# Individual Breeding Pens



## brown7683 (May 9, 2011)

Ok I have heard some people swear by individual pens some say to much trouble. I have some breeders in individual pens and I have some breeders in the breeder loft. I have 3 pair in the individual pens that have done nothing didn't lay a thing. But in the loft its been great as normal. So is the individual pens keeping them from breeding should I just move them back to the loft?


----------



## preacher boy (Sep 22, 2010)

brown7683 said:


> Ok I have heard some people swear by individual pens some say to much trouble. I have some breeders in individual pens and I have some breeders in the breeder loft. I have 3 pair in the individual pens that have done nothing didn't lay a thing. But in the loft its been great as normal. So is the individual pens keeping them from breeding should I just move them back to the loft?


Not sure what size your individual pens are,but I have 24in.by 24 by 24. Individual breeding pens and my pigeons breed,and raise their young without any problems.


----------



## almondman (Aug 22, 2009)

Could be just an old wife's tale, but old timers I have known swear that males try harder when the hens are exposed to other males around them in an open loft. Might even be more fertile Seemed to work that way in the bars I used to go to.

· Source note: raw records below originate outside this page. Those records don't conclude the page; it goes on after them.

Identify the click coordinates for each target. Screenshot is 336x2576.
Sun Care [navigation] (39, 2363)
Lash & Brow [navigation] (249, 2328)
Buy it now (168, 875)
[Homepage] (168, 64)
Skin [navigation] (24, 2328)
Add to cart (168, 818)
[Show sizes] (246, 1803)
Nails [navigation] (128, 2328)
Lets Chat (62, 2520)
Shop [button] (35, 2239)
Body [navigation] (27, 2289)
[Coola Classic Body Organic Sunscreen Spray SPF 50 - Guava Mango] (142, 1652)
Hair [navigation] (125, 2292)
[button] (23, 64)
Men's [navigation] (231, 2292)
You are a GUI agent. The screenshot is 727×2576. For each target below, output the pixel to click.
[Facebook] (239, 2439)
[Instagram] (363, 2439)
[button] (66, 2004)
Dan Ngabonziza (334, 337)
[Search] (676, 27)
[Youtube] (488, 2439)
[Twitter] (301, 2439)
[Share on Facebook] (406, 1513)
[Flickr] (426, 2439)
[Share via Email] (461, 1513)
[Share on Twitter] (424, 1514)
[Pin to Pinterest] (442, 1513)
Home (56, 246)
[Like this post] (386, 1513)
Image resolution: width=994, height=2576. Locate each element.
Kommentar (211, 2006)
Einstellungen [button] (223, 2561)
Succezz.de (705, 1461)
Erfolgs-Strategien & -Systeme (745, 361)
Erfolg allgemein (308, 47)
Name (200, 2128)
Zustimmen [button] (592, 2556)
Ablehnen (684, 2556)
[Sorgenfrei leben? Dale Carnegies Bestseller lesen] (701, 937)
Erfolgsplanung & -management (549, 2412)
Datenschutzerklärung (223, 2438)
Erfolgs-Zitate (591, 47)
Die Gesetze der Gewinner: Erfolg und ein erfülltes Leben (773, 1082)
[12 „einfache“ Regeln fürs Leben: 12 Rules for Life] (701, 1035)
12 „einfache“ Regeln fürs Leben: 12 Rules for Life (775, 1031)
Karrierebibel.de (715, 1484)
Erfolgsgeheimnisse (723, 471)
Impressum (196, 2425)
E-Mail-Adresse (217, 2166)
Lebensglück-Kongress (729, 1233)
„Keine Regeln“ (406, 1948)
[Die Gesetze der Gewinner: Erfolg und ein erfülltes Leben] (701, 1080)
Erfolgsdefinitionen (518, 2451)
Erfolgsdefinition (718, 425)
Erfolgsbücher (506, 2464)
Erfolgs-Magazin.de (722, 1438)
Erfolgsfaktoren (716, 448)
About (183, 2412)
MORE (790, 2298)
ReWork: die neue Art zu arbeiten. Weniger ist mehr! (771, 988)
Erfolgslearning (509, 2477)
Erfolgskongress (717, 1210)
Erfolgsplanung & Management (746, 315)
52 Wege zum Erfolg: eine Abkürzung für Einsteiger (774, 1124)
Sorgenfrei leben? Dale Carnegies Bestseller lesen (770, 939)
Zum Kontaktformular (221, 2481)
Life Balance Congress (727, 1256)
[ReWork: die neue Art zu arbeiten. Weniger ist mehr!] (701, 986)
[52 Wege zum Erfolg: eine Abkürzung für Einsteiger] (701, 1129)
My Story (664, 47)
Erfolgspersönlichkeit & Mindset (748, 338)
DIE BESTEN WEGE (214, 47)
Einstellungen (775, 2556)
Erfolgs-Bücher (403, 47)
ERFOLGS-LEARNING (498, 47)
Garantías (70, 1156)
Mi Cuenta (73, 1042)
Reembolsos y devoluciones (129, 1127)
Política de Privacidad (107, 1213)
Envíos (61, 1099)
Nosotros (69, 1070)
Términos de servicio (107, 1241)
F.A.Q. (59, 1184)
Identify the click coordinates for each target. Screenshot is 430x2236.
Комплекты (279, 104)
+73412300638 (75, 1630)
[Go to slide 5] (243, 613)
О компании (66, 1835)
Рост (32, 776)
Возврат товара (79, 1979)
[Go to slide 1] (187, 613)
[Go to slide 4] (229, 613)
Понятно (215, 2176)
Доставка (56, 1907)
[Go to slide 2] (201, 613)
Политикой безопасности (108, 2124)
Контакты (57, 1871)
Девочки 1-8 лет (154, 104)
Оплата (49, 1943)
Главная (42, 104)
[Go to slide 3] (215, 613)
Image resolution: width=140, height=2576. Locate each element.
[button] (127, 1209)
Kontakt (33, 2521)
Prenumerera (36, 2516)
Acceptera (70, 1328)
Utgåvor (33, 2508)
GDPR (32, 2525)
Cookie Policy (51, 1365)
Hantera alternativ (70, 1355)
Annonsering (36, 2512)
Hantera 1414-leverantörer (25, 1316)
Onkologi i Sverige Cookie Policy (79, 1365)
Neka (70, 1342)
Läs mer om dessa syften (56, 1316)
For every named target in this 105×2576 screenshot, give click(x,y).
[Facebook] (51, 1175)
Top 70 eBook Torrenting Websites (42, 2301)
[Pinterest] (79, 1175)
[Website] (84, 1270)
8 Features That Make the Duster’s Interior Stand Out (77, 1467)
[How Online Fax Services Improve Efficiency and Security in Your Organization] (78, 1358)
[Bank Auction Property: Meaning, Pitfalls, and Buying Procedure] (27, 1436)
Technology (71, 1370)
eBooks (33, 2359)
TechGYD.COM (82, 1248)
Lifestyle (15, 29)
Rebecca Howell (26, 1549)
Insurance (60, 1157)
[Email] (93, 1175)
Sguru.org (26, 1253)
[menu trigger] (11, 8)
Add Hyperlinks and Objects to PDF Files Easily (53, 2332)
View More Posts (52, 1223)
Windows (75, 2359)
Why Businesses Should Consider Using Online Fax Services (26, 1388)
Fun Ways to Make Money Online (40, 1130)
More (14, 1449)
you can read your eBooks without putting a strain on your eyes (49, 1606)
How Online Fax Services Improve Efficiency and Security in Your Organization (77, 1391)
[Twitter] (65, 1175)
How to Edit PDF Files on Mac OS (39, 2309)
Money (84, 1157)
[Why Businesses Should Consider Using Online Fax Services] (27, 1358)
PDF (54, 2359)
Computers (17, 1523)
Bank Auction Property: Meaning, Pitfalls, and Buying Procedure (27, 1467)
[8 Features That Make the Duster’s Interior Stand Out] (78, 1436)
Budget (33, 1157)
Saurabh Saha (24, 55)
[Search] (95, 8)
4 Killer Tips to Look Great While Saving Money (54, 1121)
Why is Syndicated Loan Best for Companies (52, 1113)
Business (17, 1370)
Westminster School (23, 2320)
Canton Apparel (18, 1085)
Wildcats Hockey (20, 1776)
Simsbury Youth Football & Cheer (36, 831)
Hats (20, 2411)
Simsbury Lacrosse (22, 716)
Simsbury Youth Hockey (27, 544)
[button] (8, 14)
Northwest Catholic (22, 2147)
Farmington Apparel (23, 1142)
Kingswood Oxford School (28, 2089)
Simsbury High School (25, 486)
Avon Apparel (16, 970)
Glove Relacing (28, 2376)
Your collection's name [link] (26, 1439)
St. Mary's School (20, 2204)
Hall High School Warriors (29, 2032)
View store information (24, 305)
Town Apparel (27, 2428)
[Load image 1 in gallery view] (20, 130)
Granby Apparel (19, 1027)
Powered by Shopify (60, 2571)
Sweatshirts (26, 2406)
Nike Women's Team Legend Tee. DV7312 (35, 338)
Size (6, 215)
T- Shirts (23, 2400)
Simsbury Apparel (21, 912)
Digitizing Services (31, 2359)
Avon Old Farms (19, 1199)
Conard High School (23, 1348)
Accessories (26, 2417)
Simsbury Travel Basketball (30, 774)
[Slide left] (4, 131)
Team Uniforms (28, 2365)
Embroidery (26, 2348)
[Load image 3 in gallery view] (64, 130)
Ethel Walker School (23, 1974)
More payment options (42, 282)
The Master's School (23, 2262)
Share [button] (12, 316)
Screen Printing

All kidding aside, if the breeder cages are the right size for the breed, and all else being equal, it shouldn't make much difference between cage or loft breeding. Don't have an answer for you.


----------



## ThaoLoft (Feb 28, 2012)

i have a 24 length, 13 width and 13 height, works great! barley started about a month ago and on second round of babies.


----------



## brown7683 (May 9, 2011)

Well I posted this earlier cause I have one pair that when in open loft laid 2 rounds for me. But been in individual pen for over month and nothing. Then I went and ran some errands and come home and boom they finally laid tonight. My pens are 30x24x24. I have used them and worked before. I have couple pairs in there own pens already down on eggs so I know they would work just didn't know why this paticular pair wasn't laying. Guess they just took there time is all lol.


----------



## klondike goldie (Apr 20, 2009)

I breed mine in individual pens 24"x32"x48" they work great. The babys learn how to eat and drink without being picked on by other birds, and you always know who the parents are. I put them on lights a couple of weeks before I put them together, they don't waste any time.


----------



## ThaoLoft (Feb 28, 2012)

lol. i had that concern one time too. and then one night, BOOM! they all laid eggs! at the same time. which was cool same timing means hacthing time will all be the same! . but except for one of my pairs also. i figured out later that they were both females. lol...one of the female acted very cocky, *i got tricked! lol. patients is key i guess. 



brown7683 said:


> Well I posted this earlier cause I have one pair that when in open loft laid 2 rounds for me. But been in individual pen for over month and nothing. Then I went and ran some errands and come home and boom they finally laid tonight. My pens are 30x24x24. I have used them and worked before. I have couple pairs in there own pens already down on eggs so I know they would work just didn't know why this paticular pair wasn't laying. Guess they just took there time is all lol.


----------



## Wingsonfire1 (Mar 26, 2012)

I like them, here are mine.


----------



## 808flyer (Jan 20, 2012)

Wingsonfire1 said:


> I like them, here are mine.


That is a cool setup wings on fire! How long does is take you daily to maintain that setup? I have a 5 stall 24x24x24 and it takes me longer to take care of then my entire racing loft. I have individual drawers under each stall to catch the waste. I think it's the best way to go but man some times a pain.
Keoni


----------



## MaryOfExeter (Sep 30, 2007)

Some pairs do better in the loft, some do better separated. It helps if the cockbirds have been in the individual cages for a week before introducing the hen. Time apart makes the heart grow fonder LOL


----------



## Paragon Loft (Jun 27, 2009)

*Breeding pens*

These are some of mine individual breeding pens


----------



## almondman (Aug 22, 2009)

Wingsonfire1 said:


> I like them, here are mine.


Are those rabbit j-feeders on the front panels?


----------



## MaryOfExeter (Sep 30, 2007)

Those rabbit feeders work pretty good. My problem is that I didn't have any covers for the tops of mine so I stopped using them.


----------



## Matt M (Mar 2, 2011)

brown7683 said:


> Ok I have heard some people swear by individual pens some say to much trouble. I have some breeders in individual pens and I have some breeders in the breeder loft. I have 3 pair in the individual pens that have done nothing didn't lay a thing. But in the loft its been great as normal. So is the individual pens keeping them from breeding should I just move them back to the loft?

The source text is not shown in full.